Research shows people denied abortion care face increased health, wellness and financial risks as a result. Burnham noted that, in the post-Roe landscape, those risks will disproportionally impact “low-income women, black, brown, non-binary and trans workers seeking care.”
“Fortunately for working women and people who can get pregnant in Minnesota, our state Supreme Court has ruled our state constitution protects reproductive freedom and bodily autonomy,” Burnham added. “Minnesota’s unions are committed to protecting these freedoms and closing disparities through policies such as universal paid family and medical leave, affordable childcare, and creating more family-sustaining jobs.”
Leaders of several national unions, including the Service Employees (SEIU), Communications Workers of America, Office and Professional Employees (OPEIU) and American Federation of Teachers, issued similar statements in the hours following the June 24 ruling.
National AFL-CIO President Liz Shuler called the decision “a devastating blow to working women and families.”
“We strongly believe everyone should have control over their own bodies, including decisions over their personal reproductive health care,” Shuler added.
Some unions already have begun strategizing ways to use the collective bargaining process to ensure access to abortion care.
The Newsguild-CWA, which represents about 26,000 journalists and other workers in the U.S. and Canada, began holding meetings in May, after a draft of the Dobbs decision was leaked to Politico, moving quickly to “develop bargaining approaches that provide coverage for abortion care in collective bargaining agreements and to equip our membership with the tools to organize their coworkers to take action on this core labor issue.”
“Working people need access to safe, affordable abortion care just as we need quality health care generally, parental leave, childcare, and all other policies that help us support our families,” NewsGuild President Jon Schleuss said. “This is an issue that spans class, race and gender. And we should fight for it as such.”
That fight will play out in the political arena, too, as several union leaders noted.

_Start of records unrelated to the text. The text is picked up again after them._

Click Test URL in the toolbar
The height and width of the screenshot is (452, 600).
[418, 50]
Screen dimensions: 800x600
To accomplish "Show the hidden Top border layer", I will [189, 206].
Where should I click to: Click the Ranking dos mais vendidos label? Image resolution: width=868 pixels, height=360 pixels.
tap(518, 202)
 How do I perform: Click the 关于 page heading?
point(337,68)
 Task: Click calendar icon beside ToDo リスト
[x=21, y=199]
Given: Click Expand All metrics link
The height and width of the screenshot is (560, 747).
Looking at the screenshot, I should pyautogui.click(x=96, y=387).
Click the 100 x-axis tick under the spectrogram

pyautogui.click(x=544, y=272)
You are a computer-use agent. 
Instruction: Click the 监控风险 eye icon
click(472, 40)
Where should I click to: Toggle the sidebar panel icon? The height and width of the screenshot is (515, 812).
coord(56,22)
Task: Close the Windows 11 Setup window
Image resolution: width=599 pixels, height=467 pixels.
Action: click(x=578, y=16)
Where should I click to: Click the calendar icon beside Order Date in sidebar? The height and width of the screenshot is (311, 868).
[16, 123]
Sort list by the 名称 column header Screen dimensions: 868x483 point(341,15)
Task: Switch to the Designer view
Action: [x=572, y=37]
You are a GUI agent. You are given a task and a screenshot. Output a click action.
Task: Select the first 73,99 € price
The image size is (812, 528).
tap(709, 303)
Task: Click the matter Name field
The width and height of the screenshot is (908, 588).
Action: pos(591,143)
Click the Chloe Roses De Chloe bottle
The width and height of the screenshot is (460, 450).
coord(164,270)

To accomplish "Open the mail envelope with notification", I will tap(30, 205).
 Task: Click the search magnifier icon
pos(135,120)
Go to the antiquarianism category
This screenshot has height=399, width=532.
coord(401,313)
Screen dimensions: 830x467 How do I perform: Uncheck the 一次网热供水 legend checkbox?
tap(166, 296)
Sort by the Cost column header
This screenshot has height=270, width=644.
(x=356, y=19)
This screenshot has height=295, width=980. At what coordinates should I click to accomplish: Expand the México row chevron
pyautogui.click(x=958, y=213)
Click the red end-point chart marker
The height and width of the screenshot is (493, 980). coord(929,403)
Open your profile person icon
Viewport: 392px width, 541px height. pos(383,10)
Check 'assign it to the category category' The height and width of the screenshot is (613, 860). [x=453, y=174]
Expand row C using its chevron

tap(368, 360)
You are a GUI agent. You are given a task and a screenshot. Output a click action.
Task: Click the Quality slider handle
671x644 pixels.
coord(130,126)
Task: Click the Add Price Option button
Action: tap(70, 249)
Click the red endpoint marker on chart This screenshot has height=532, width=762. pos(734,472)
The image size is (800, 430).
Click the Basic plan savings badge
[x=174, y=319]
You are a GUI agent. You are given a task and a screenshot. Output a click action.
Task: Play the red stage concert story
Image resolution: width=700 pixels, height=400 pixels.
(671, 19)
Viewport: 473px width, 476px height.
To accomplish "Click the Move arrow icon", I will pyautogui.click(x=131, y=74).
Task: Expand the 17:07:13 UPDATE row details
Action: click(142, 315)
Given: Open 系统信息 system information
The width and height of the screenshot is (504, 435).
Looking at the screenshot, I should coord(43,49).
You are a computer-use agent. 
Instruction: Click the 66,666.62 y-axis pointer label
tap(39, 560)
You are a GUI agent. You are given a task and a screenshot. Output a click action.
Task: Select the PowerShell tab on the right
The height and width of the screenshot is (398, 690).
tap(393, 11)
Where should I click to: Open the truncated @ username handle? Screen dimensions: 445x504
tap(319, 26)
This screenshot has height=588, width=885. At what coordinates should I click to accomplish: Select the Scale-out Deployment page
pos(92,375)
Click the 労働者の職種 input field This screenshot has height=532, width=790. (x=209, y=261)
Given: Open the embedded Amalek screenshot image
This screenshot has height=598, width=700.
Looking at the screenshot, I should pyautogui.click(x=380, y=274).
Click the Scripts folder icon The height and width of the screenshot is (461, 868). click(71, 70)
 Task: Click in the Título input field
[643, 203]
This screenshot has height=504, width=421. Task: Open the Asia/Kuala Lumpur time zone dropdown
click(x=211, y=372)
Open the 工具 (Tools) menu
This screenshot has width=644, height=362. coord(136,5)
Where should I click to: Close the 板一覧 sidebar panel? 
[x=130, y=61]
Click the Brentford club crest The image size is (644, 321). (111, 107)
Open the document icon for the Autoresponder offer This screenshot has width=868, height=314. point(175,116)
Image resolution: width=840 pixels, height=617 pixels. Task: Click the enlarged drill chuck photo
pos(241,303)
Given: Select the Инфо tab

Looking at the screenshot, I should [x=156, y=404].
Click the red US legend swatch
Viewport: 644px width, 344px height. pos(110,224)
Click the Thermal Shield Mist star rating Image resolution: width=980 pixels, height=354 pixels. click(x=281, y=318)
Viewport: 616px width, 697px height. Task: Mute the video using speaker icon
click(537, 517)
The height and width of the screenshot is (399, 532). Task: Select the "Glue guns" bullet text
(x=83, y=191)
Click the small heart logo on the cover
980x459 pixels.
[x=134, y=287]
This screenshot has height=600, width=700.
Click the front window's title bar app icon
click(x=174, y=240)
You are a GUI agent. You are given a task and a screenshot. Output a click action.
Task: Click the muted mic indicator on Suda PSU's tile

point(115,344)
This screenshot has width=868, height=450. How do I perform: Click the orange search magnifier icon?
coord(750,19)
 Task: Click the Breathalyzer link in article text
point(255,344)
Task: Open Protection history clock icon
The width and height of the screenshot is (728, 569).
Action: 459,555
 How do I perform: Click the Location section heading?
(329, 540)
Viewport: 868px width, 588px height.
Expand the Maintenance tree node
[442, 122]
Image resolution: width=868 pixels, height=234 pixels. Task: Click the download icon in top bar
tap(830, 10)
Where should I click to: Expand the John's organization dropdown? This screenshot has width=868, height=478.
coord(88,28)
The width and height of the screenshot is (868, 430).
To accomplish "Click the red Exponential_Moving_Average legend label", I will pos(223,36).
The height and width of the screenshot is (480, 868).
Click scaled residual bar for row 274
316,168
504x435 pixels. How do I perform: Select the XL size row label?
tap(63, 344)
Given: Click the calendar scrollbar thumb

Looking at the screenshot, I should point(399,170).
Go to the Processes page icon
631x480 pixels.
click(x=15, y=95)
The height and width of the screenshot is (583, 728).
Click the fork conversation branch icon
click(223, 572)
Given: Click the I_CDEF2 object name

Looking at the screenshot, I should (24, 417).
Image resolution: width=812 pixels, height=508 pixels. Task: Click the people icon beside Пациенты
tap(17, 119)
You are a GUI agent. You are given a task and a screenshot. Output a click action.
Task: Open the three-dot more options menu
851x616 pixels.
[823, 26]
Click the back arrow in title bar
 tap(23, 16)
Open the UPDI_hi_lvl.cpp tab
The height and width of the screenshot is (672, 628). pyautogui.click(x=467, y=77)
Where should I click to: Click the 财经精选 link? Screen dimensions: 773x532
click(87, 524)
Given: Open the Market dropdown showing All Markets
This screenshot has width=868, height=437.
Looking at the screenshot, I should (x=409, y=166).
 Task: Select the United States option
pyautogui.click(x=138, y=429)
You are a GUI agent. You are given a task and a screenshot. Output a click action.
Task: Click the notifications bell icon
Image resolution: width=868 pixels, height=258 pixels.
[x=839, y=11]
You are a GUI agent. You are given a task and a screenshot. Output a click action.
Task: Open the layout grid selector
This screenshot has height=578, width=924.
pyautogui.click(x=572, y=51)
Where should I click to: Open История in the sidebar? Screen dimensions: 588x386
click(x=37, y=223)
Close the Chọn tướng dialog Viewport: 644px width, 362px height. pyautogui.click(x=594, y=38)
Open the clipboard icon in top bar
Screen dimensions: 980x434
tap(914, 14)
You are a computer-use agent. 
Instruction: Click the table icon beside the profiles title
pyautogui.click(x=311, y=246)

Education Minnesota, the statewide union of nearly 90,000 educators, issued a statement from its executive board calling on unions “to harness their collective power and fight for affordable health care for all, equal pay for equal work and paid family and medical leave so workers can care for themselves or loved ones without fear of losing a paycheck.”
“That’s why this fall’s election is so important,” the statement added. “Every Minnesotan needs to be a voter to elect candidates who will defend workers’ rights – including their right to health care and bodily autonomy. We can make it happen, but only if Minnesotans do it together.”
This story first appeared in the Union Advocate.